* **What you need to do**
The material below holds pictures; leave them out and reproduce exactly the lines from the one with "Screen dimensions: 794x423" through the one with "Task: Click the increase indent icon", inclusive.

* **Dataset**
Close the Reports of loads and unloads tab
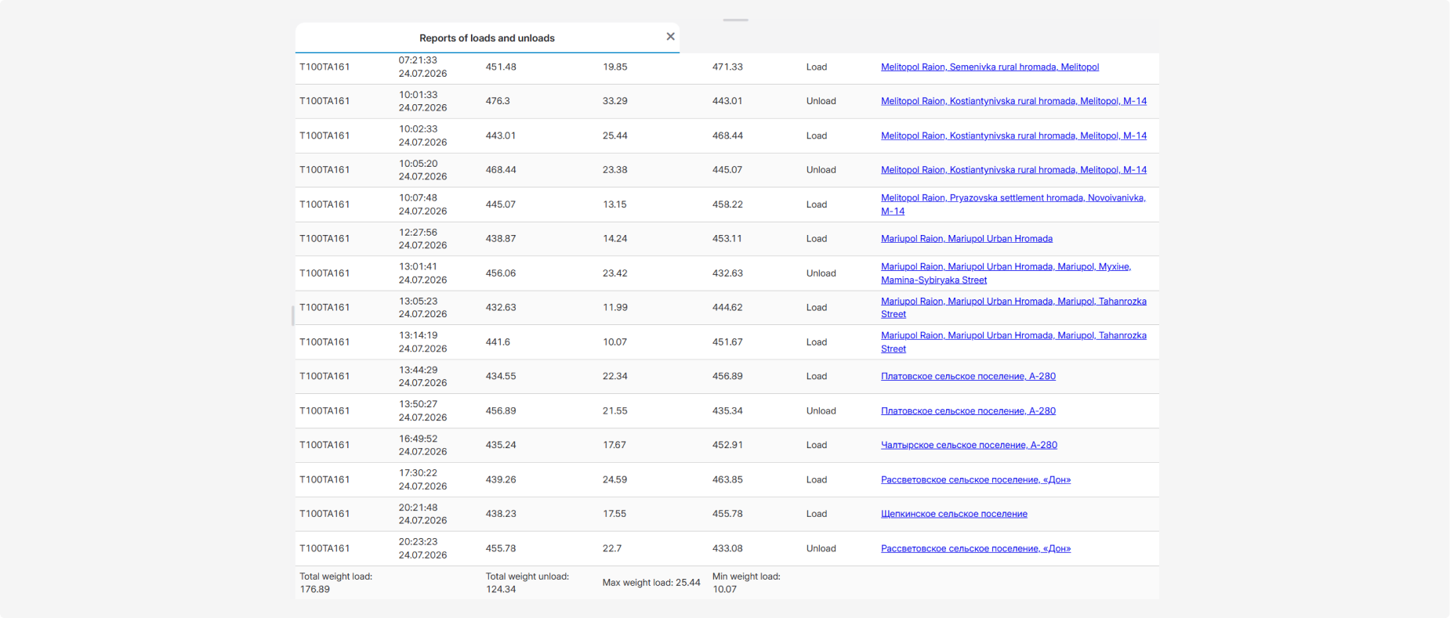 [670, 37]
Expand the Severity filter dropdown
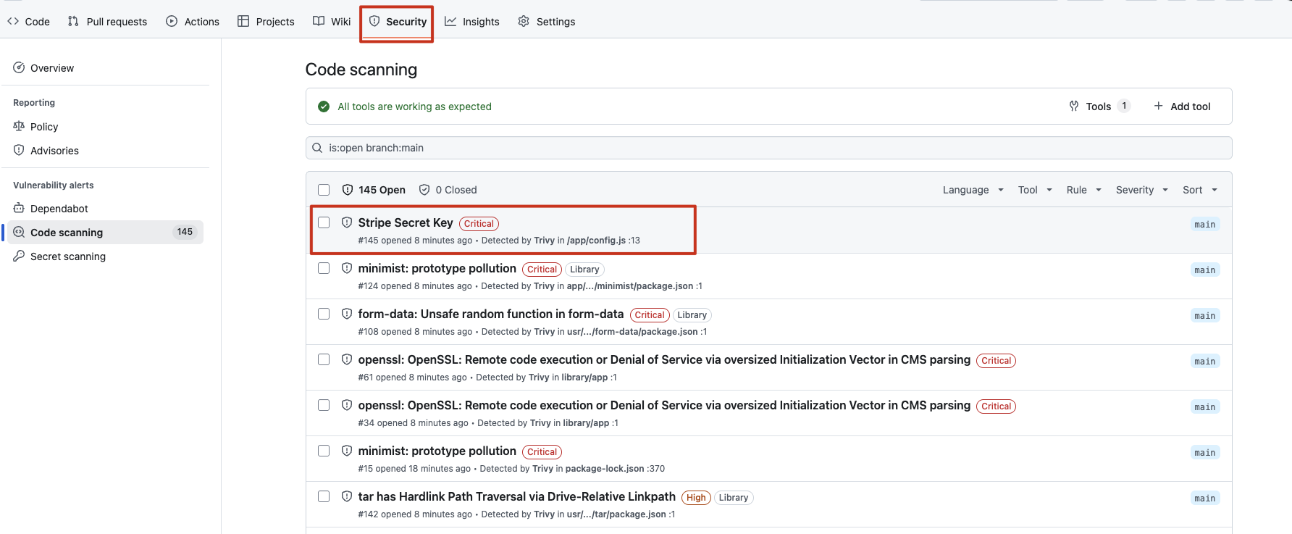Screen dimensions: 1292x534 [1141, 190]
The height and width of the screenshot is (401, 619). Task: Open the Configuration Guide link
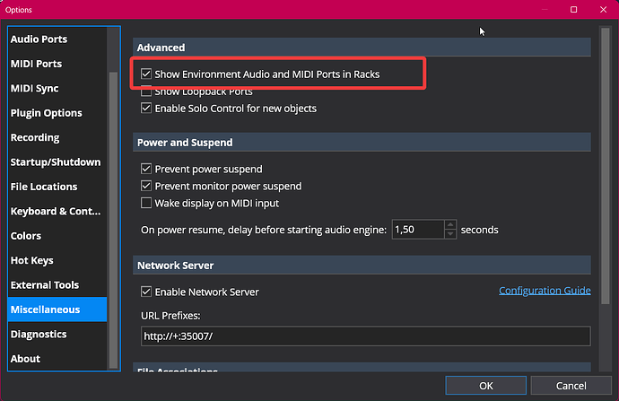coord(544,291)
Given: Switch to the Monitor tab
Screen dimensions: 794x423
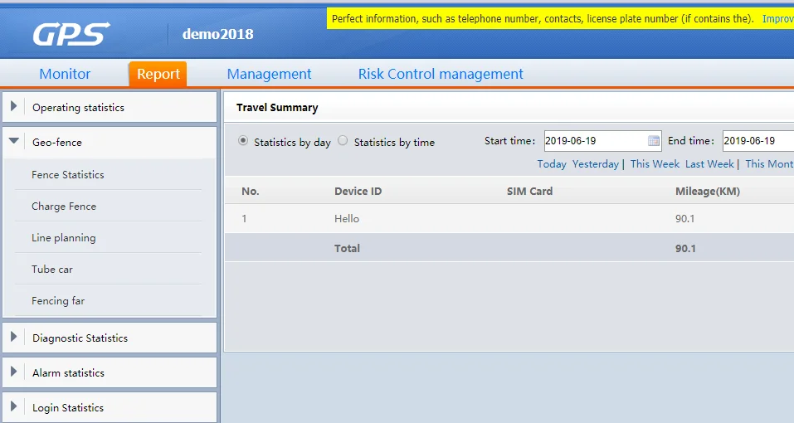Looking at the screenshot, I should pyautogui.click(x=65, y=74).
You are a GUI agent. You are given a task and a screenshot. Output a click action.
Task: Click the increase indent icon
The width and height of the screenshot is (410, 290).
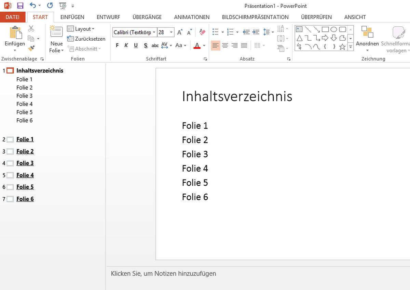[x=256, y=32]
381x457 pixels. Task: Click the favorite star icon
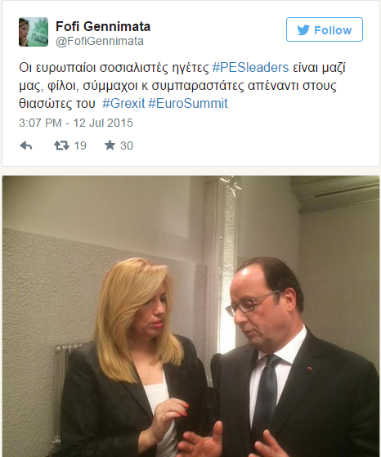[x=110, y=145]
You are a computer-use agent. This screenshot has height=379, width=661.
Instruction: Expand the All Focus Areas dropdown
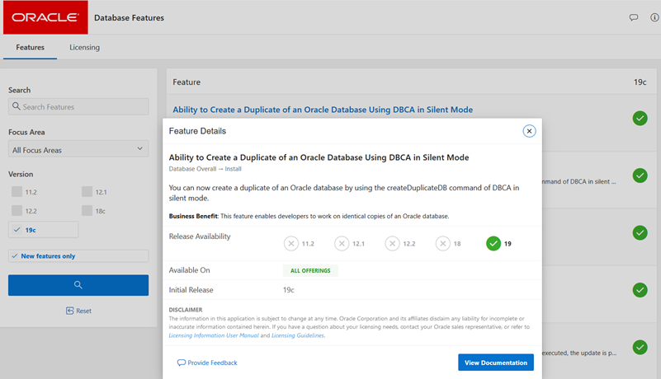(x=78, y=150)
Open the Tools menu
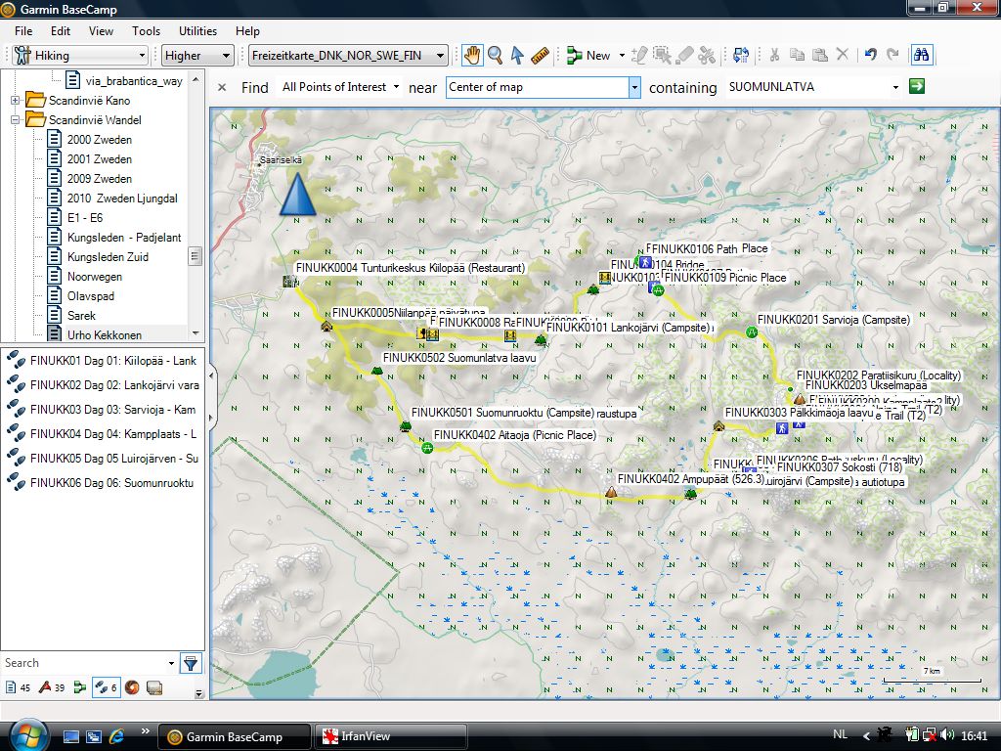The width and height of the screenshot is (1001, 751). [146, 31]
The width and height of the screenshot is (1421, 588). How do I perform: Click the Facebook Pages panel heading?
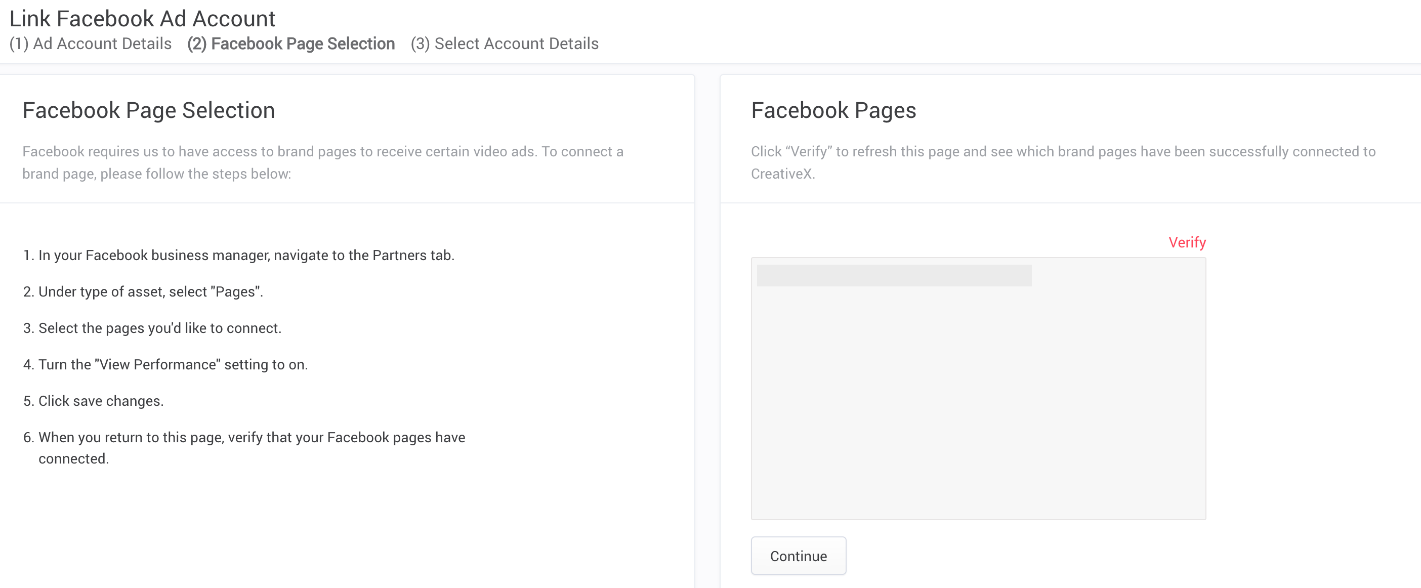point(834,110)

* **Your solution**
Screen dimensions: 794x423
Looking at the screenshot, I should pyautogui.click(x=65, y=74).
You are a GUI agent. You are given a task and a screenshot. Output a click action.
Task: Click the increase indent icon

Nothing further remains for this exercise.